▶ PROBLEM
Copy the data from the line with "You are a GUI" up to and including the line with "The width and", substituting "command" for "action" and leaving everything else unchanged.

─── DATA EXTRACTS

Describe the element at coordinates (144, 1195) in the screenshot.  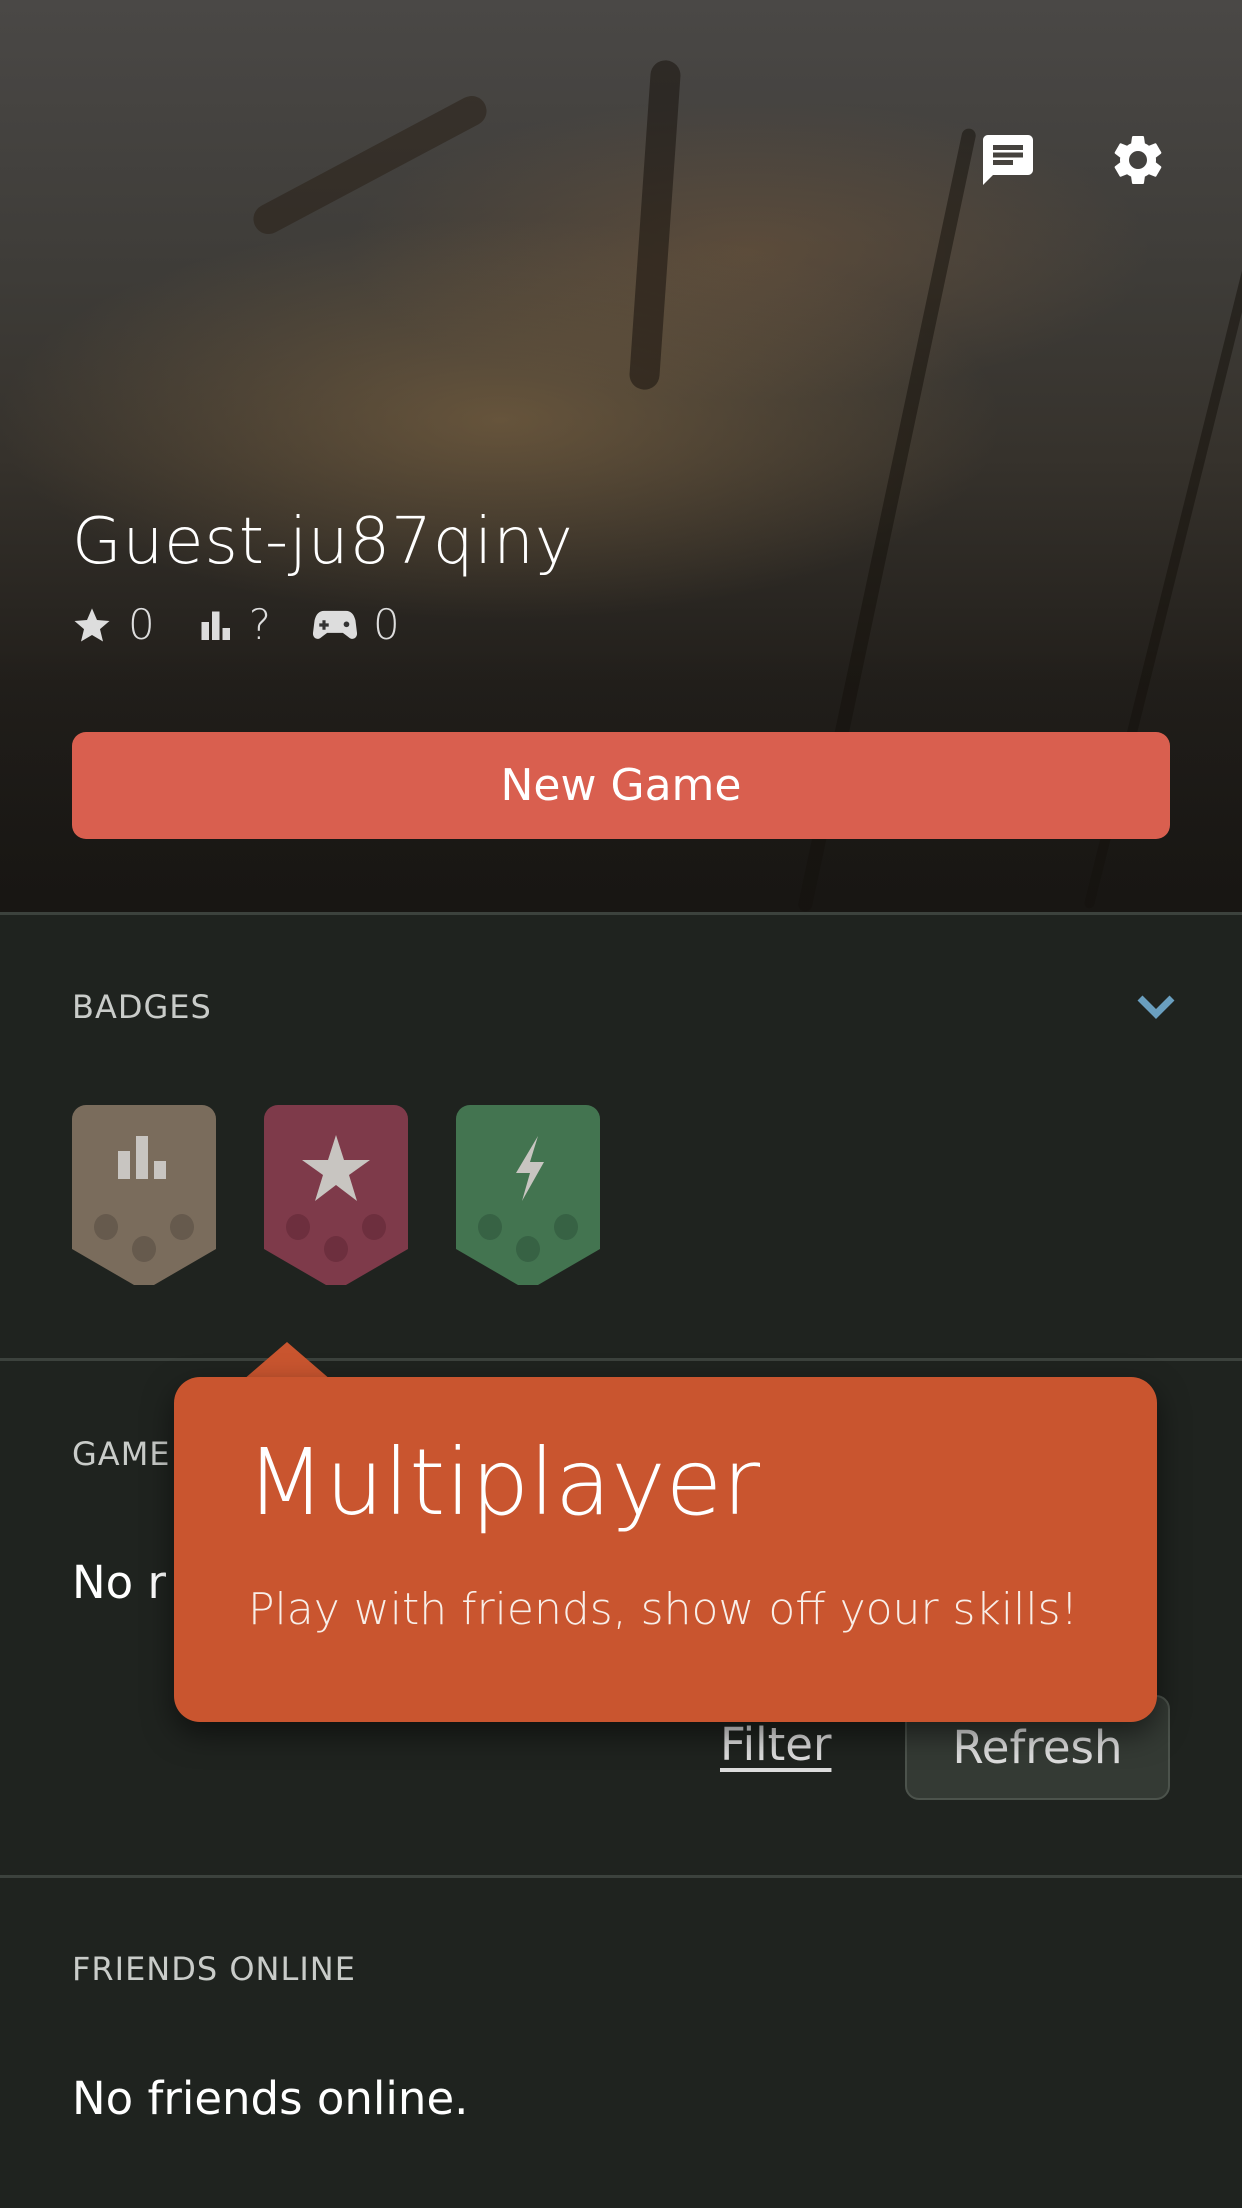
I see `badge-rank` at that location.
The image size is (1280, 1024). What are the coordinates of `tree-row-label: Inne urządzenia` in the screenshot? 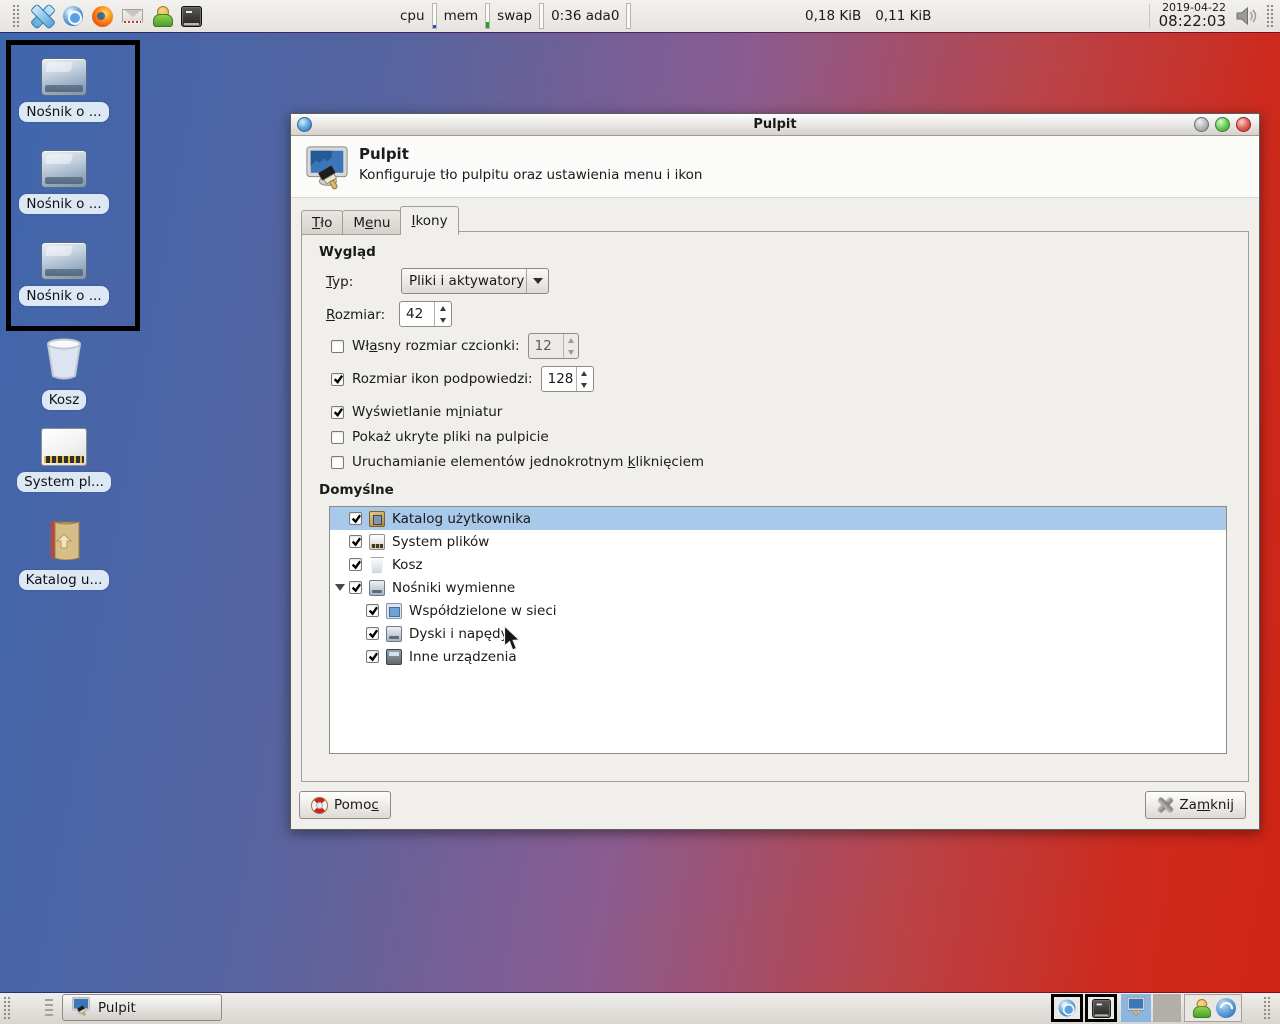 It's located at (463, 656).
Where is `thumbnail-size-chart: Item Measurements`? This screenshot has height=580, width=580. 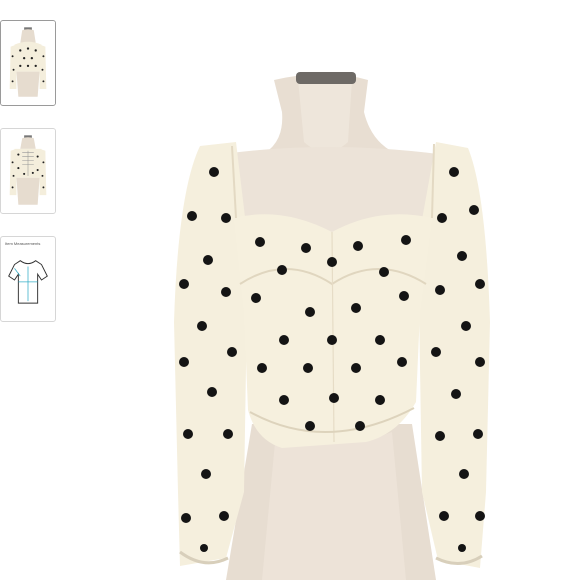
thumbnail-size-chart: Item Measurements is located at coordinates (28, 279).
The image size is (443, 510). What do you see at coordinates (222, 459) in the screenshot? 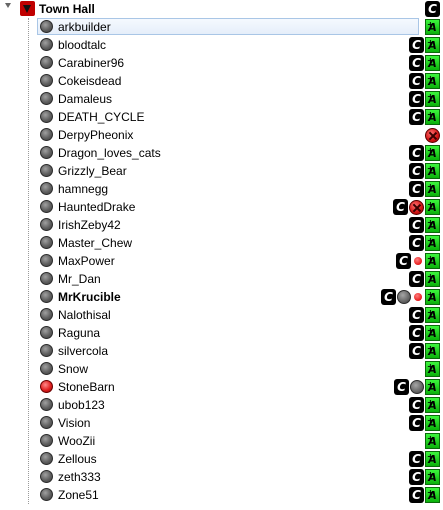
I see `user-row: Zellous C + A` at bounding box center [222, 459].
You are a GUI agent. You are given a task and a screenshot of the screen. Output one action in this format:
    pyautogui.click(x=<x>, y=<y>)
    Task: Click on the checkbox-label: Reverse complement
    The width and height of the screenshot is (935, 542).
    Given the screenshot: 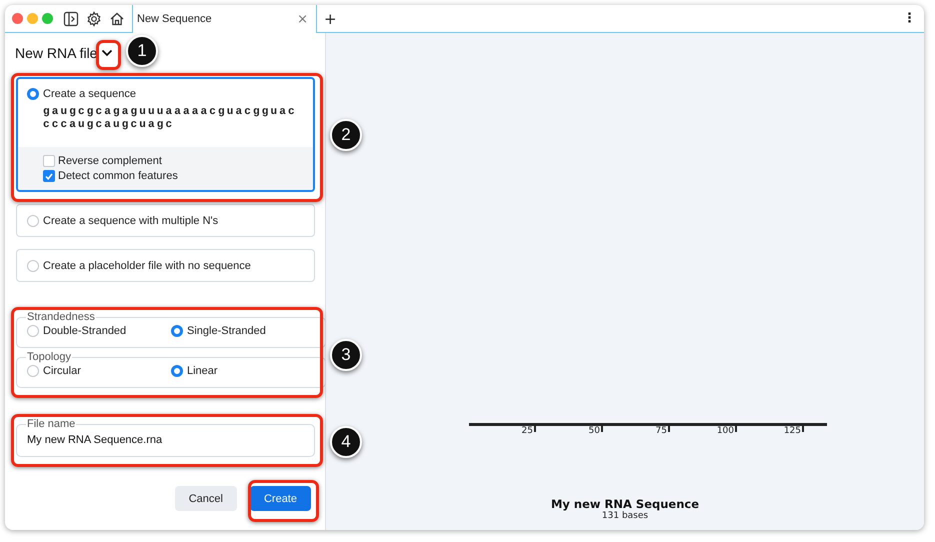 What is the action you would take?
    pyautogui.click(x=110, y=161)
    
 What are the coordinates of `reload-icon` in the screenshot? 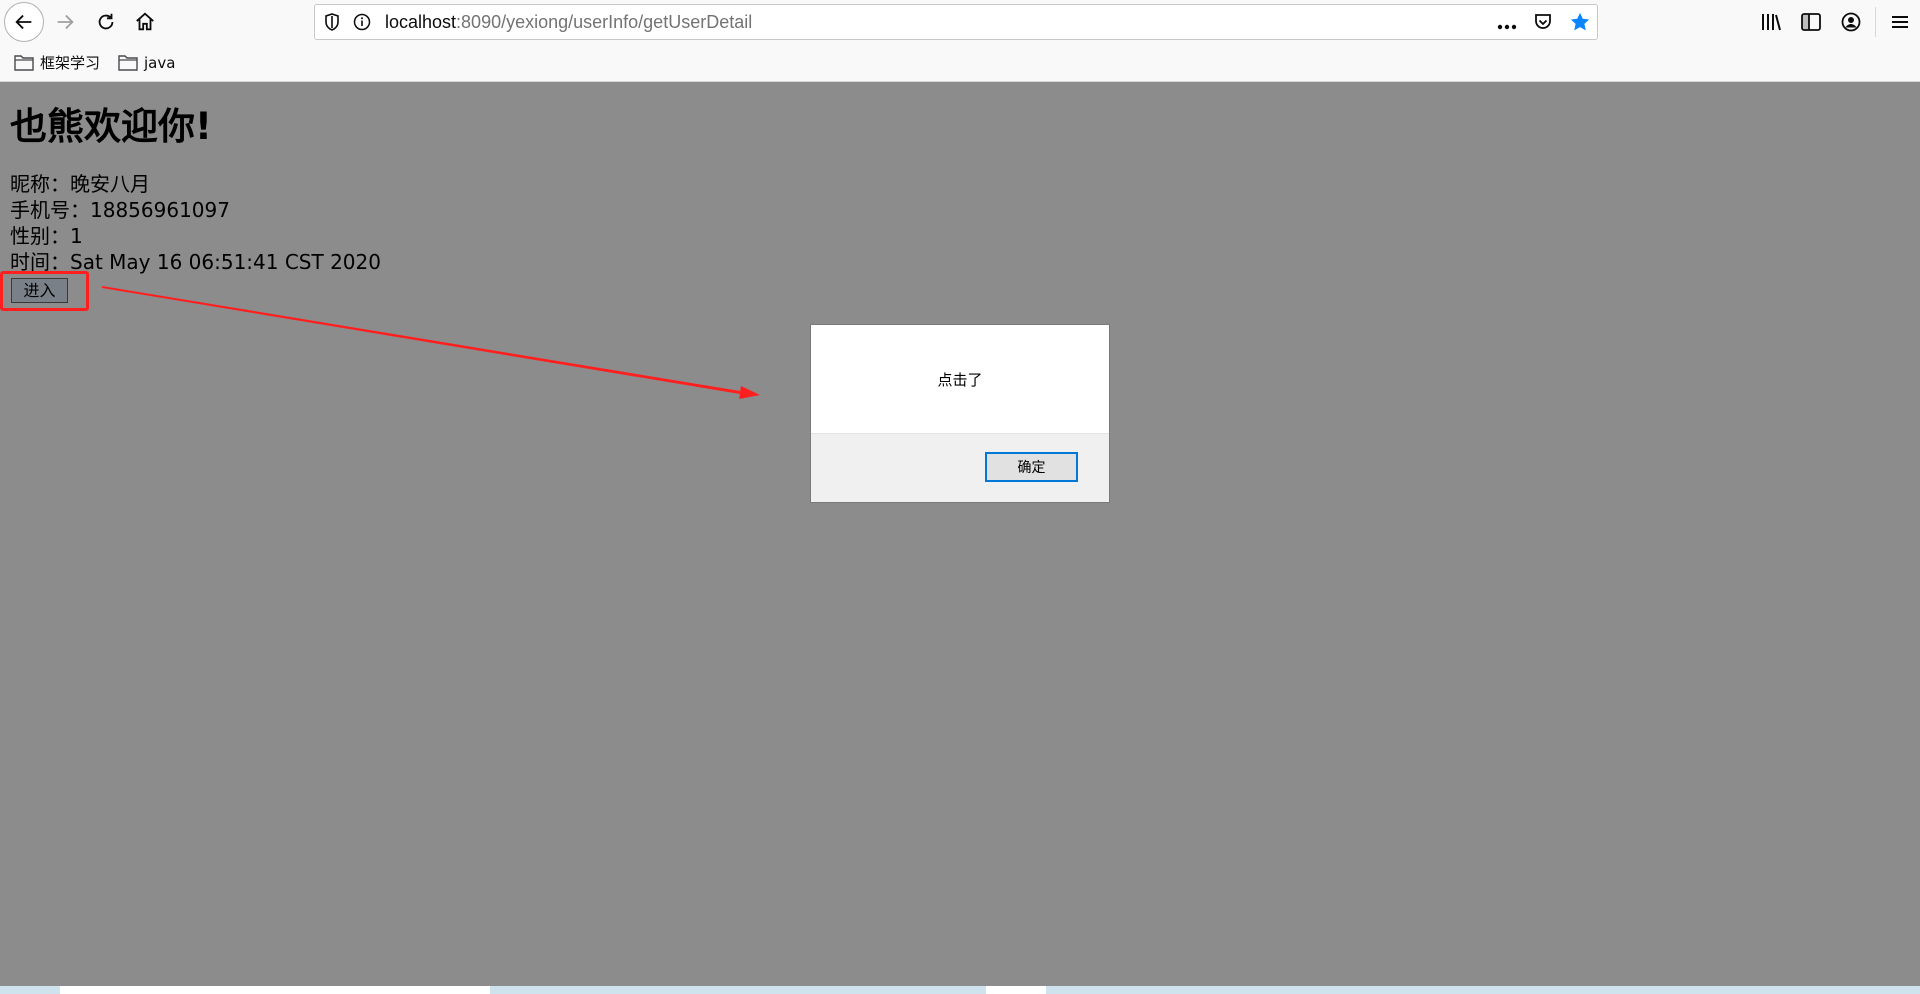 It's located at (106, 22).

──────

▶ RESULT
You are a GUI agent. You are given a task and a screenshot of the screen. Output one command in this format:
    pyautogui.click(x=<x>, y=<y>)
    Task: Click on the checkbox-label: Reverse complement
    The width and height of the screenshot is (935, 542).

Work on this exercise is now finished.